**Directions for this task:**
Please rewrite the lines below as a numbered list, leaving out any blank lines and leaving the pictures out of your answer.
━━━━━━━━━━━━━━━━━━━━━━━━━━━━━━
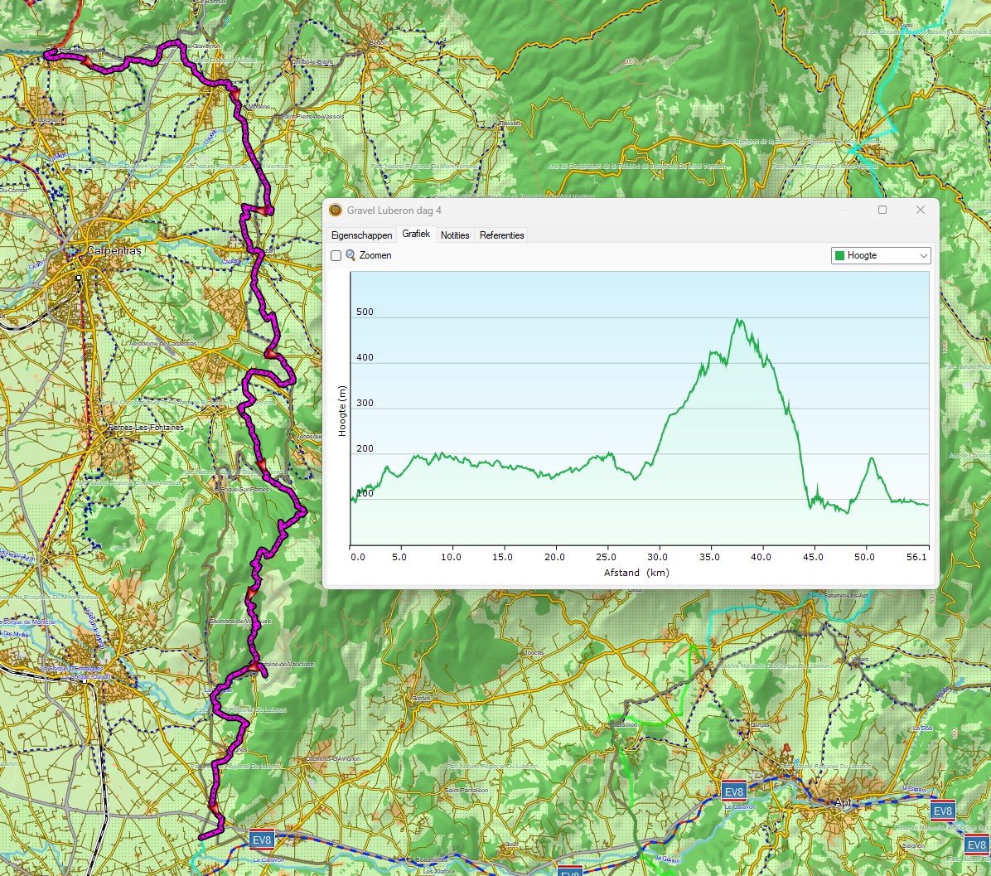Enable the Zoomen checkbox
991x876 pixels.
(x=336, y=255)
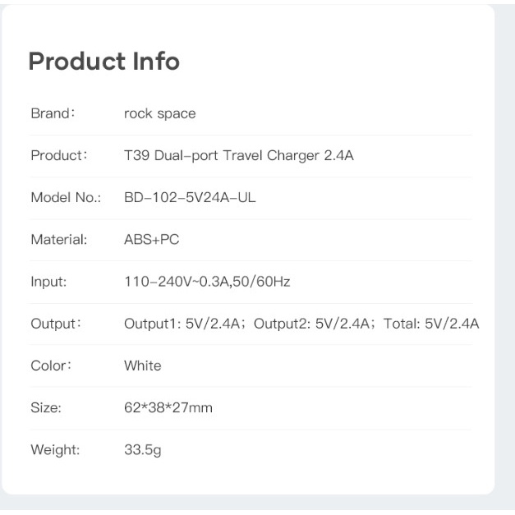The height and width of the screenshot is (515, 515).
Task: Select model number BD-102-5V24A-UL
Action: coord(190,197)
━━━━━━━━━━━━━━━━━━━━━━━━━━━━━━
**Finished task:**
1. Enable the Zoomen checkbox
2. 991x876 pixels.
3. (x=336, y=255)
4. The height and width of the screenshot is (515, 515).
5. Task: Select model number BD-102-5V24A-UL
6. Action: coord(190,197)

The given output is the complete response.